- [Required work]
When a line below holds the string "will", show that line.

- [Material for this exercise]
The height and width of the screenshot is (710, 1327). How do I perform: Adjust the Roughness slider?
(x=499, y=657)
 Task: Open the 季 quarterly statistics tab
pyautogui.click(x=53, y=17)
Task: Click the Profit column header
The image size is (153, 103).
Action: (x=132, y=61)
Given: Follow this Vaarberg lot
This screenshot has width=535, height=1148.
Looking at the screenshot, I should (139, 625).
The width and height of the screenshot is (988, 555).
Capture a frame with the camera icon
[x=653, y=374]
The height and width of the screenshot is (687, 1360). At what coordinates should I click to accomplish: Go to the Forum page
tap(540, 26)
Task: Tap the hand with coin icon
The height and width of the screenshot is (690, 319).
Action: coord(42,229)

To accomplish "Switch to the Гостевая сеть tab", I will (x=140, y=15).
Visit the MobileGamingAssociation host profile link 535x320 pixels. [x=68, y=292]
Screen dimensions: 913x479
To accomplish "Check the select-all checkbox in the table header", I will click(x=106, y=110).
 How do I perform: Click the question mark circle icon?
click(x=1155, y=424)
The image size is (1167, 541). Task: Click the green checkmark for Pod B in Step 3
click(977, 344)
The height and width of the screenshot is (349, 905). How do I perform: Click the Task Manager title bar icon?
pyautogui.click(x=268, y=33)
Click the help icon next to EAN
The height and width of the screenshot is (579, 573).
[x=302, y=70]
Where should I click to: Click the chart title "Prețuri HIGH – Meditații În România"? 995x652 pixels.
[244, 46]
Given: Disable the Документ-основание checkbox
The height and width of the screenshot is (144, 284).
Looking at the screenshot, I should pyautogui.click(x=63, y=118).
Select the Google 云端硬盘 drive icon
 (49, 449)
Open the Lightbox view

- [Answer to this task]
To accomplish "Switch to the Гостевая сеть tab", I will (x=140, y=15).
To accomplish "Check the select-all checkbox in the table header", I will click(x=106, y=110).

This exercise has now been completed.